Check each line of the data below for the string "agent", then report how many lines have it and nothing else.

━━━━━━━━━━━━━━━━

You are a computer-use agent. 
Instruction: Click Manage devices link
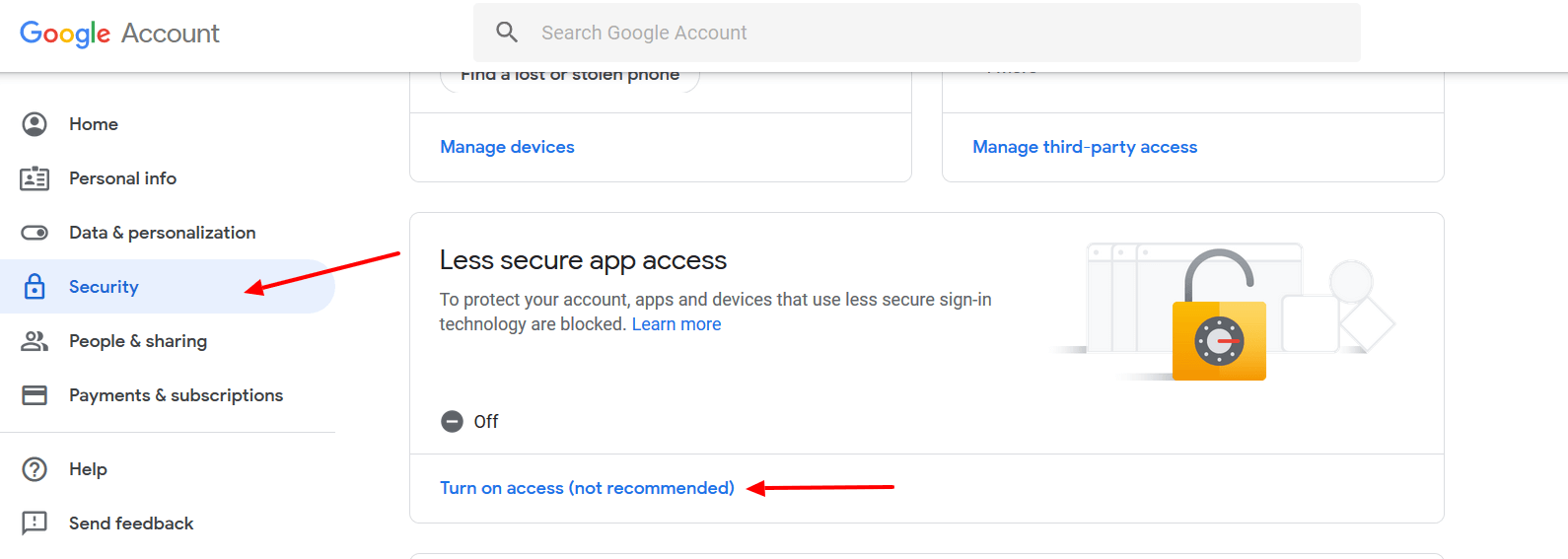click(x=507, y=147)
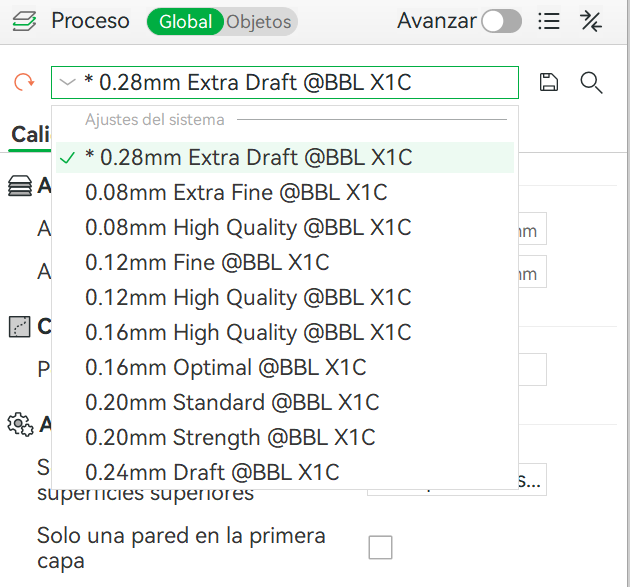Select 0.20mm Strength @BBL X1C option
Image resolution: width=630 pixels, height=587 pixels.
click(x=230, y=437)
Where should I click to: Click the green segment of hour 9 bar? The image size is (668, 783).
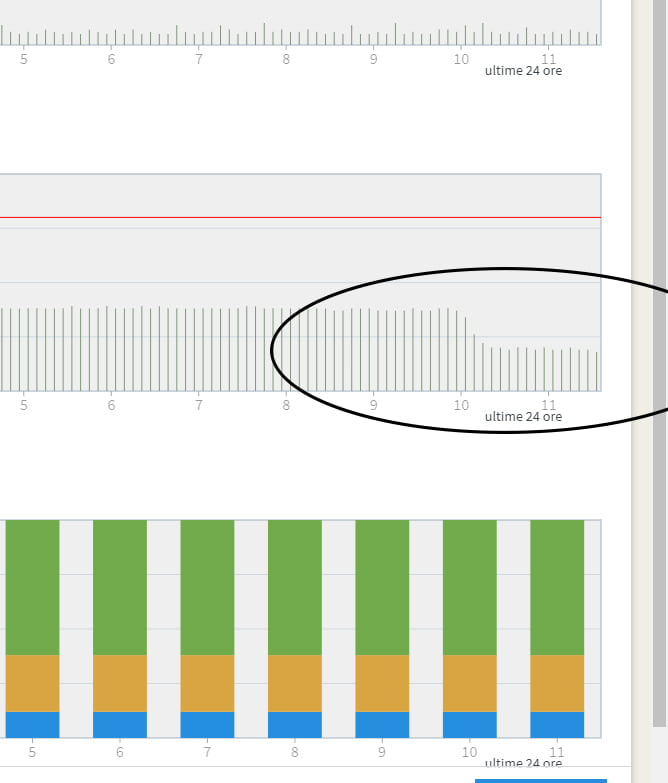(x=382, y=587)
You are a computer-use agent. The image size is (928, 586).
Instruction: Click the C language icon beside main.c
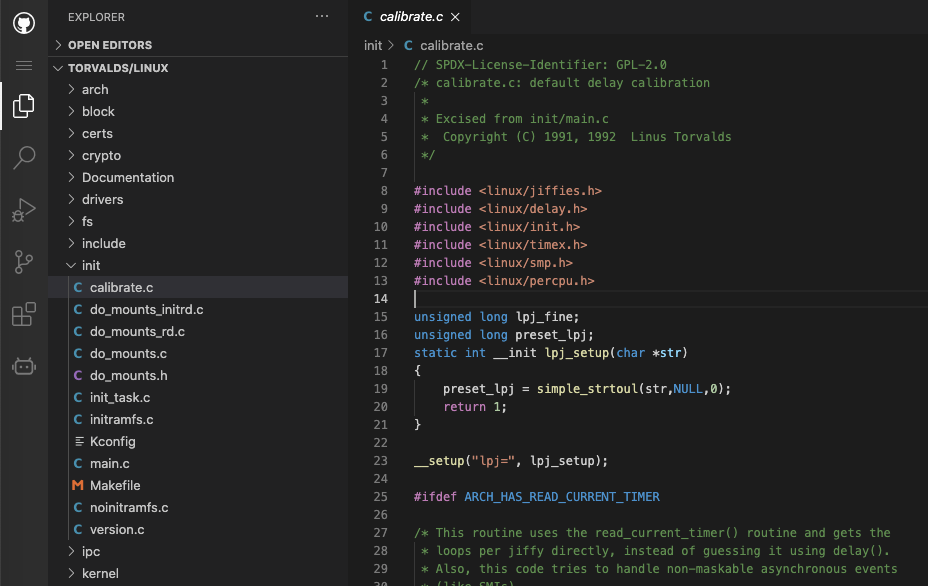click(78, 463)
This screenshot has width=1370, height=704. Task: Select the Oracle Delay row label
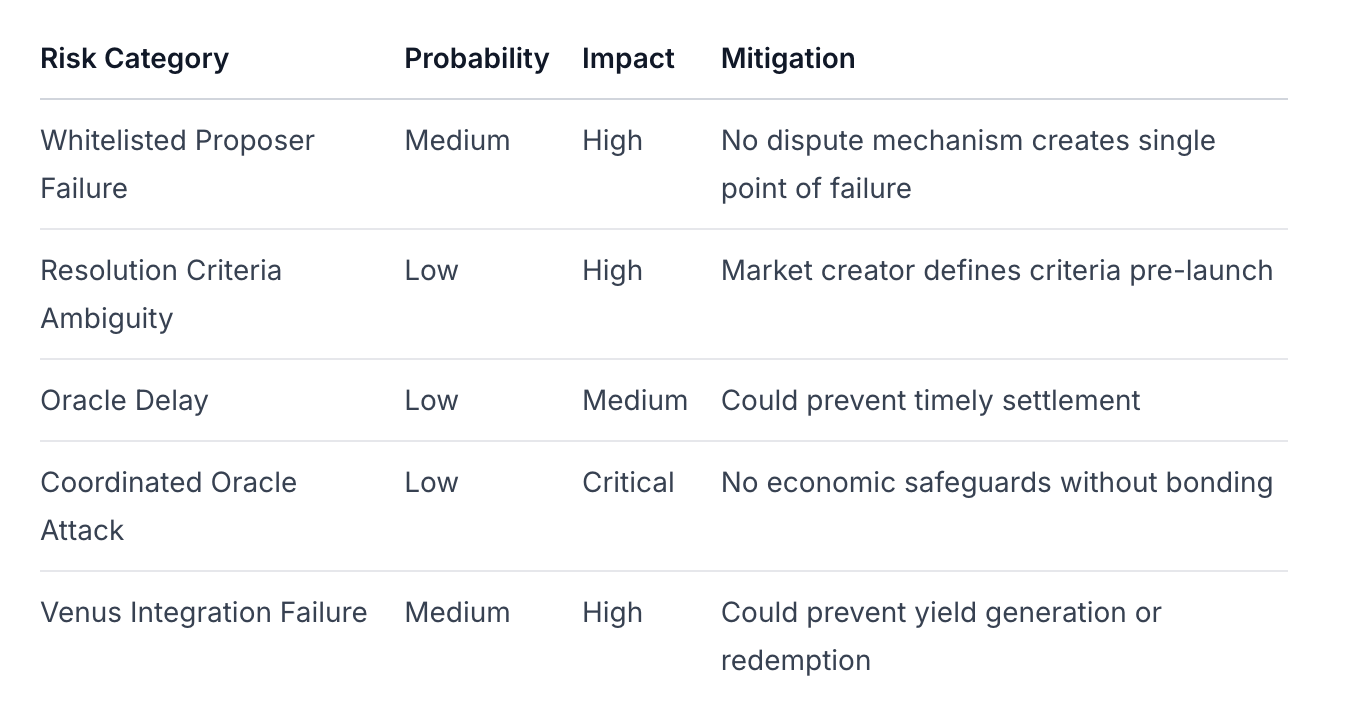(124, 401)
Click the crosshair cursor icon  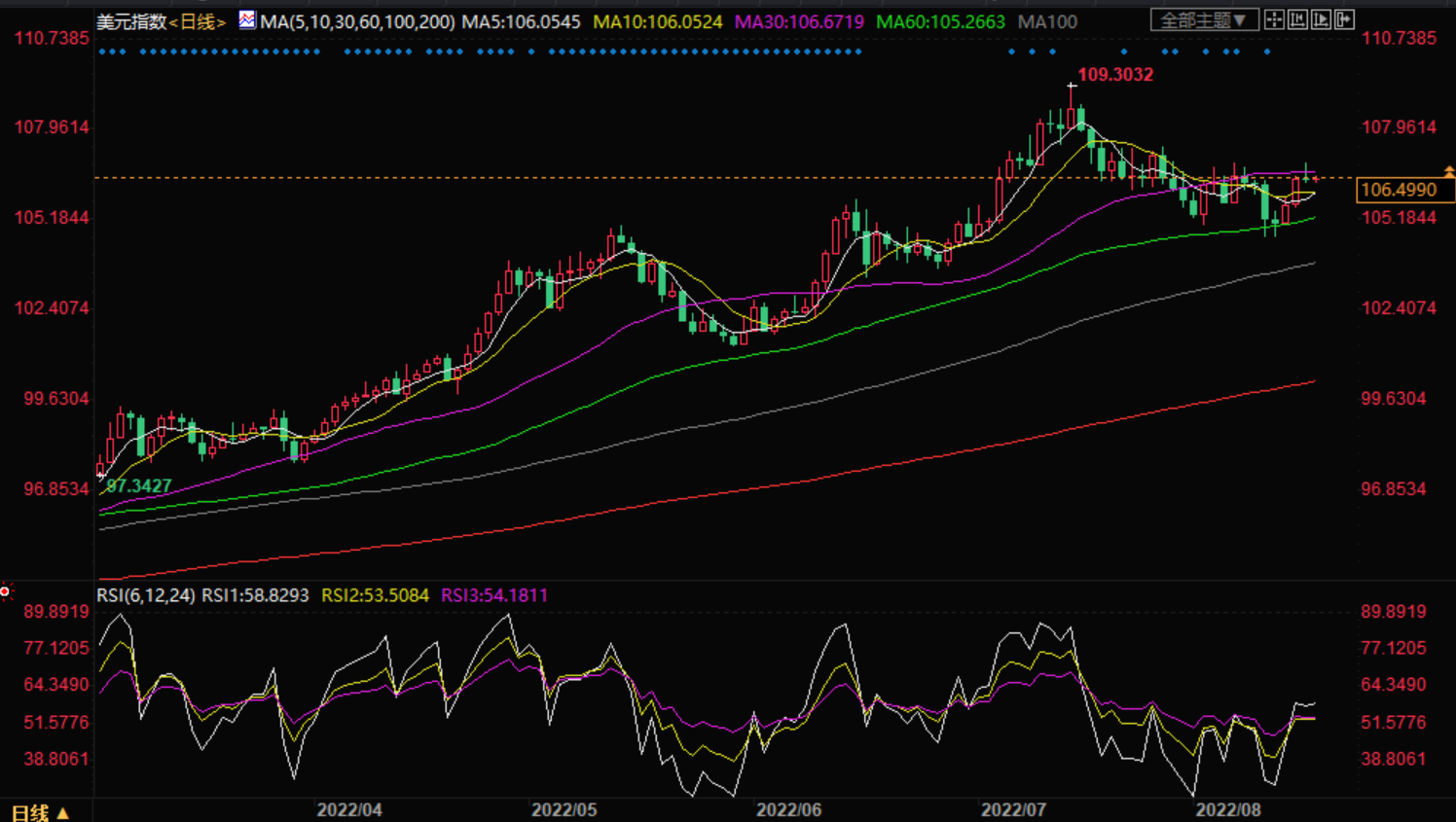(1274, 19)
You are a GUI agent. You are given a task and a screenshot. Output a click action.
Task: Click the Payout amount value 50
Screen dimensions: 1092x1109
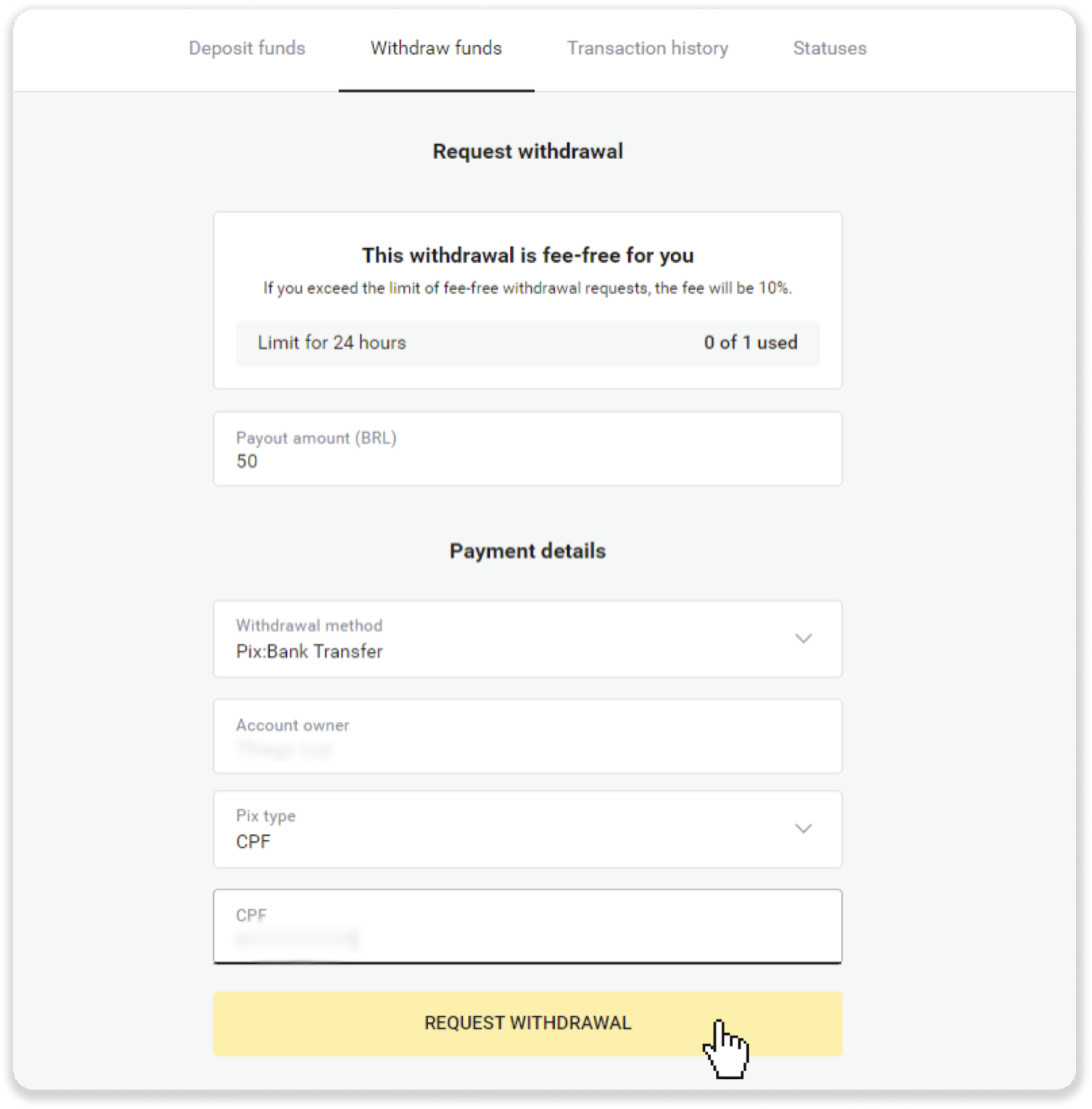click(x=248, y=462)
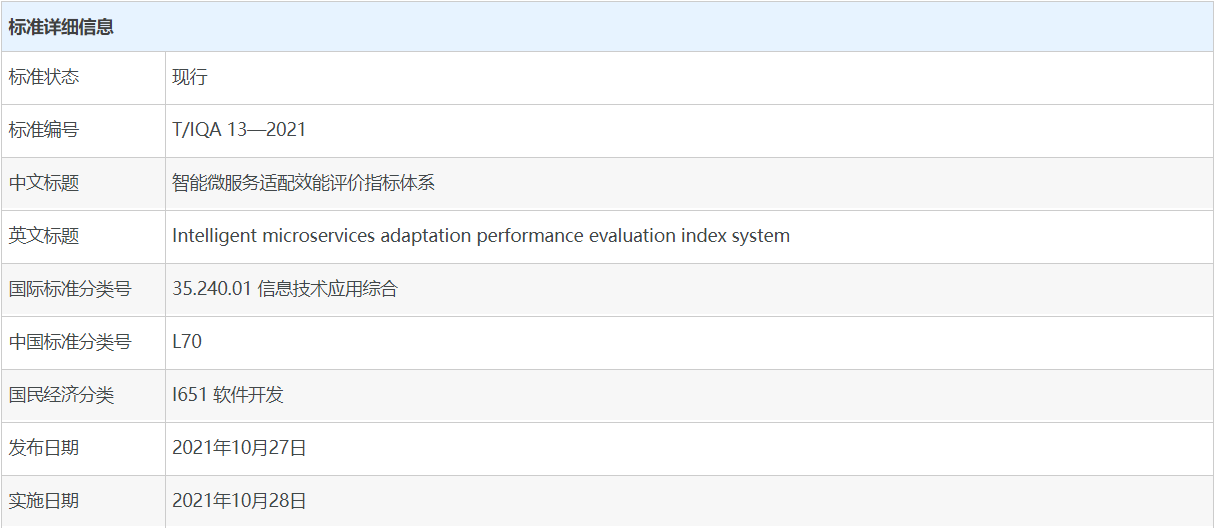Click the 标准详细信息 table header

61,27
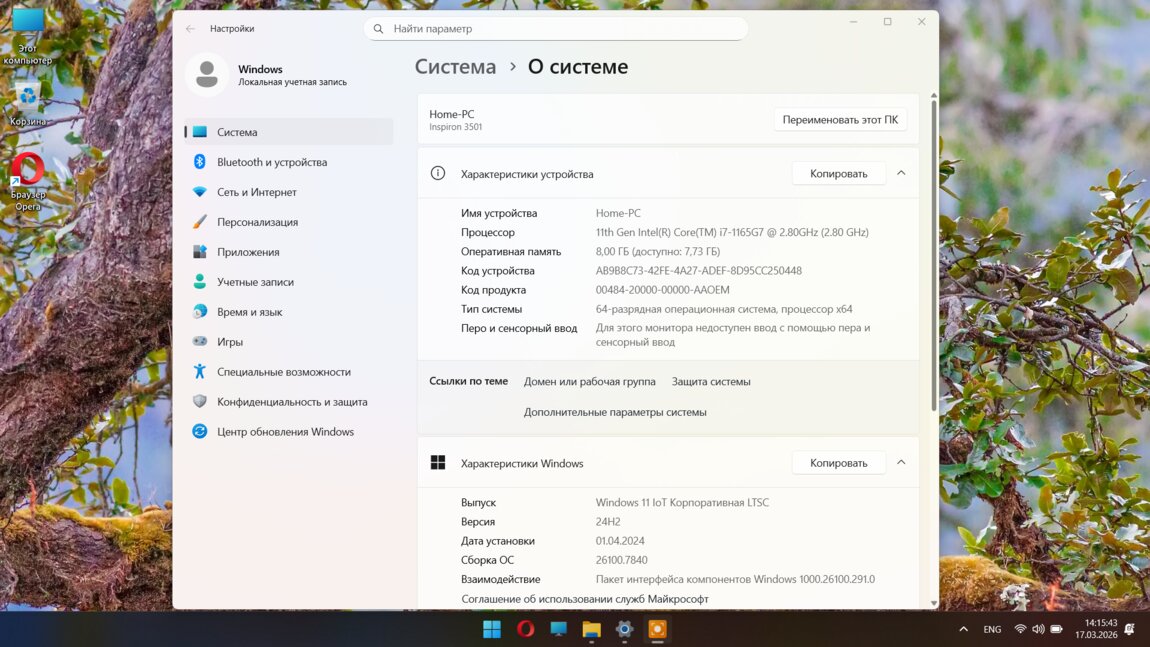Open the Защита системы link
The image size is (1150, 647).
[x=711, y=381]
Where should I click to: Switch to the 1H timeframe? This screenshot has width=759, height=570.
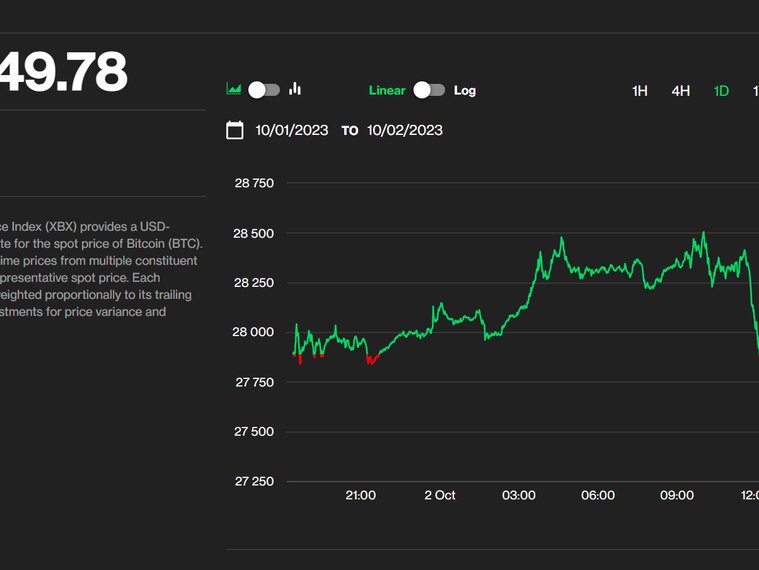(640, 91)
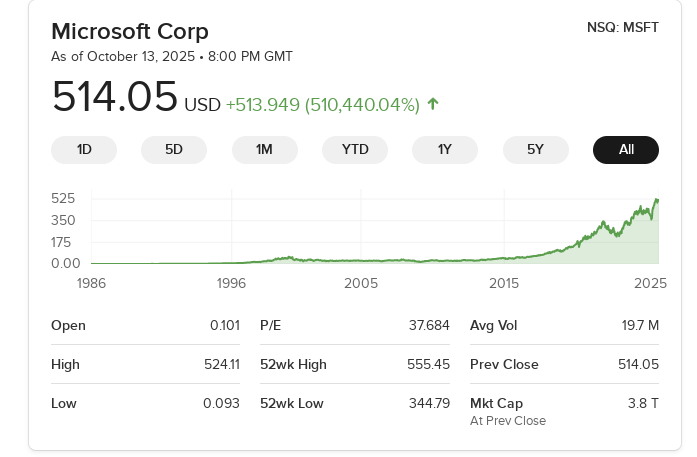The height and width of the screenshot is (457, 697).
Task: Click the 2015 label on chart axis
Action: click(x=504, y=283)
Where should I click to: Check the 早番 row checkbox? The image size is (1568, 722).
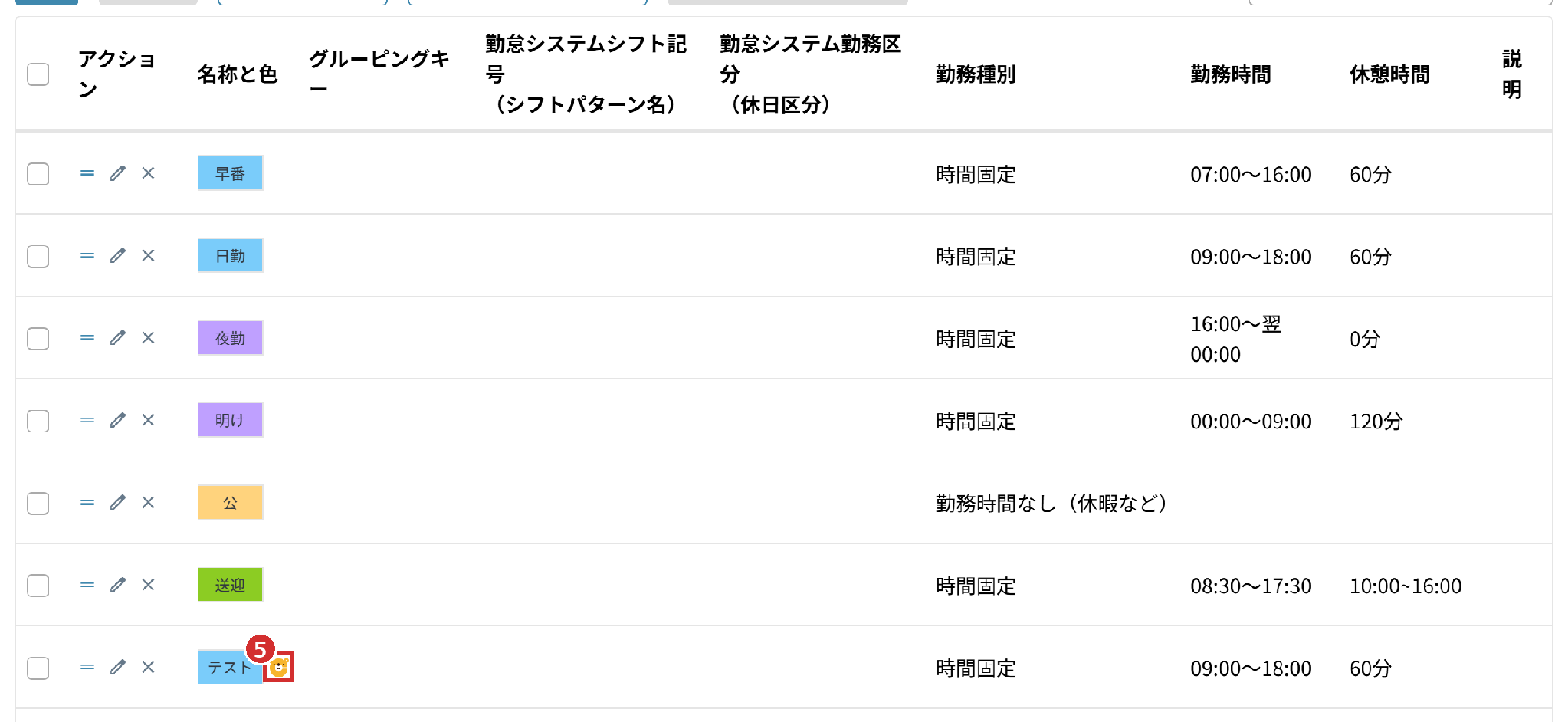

━━━━━━━━━━━━━━━━

• [RESULT]: 3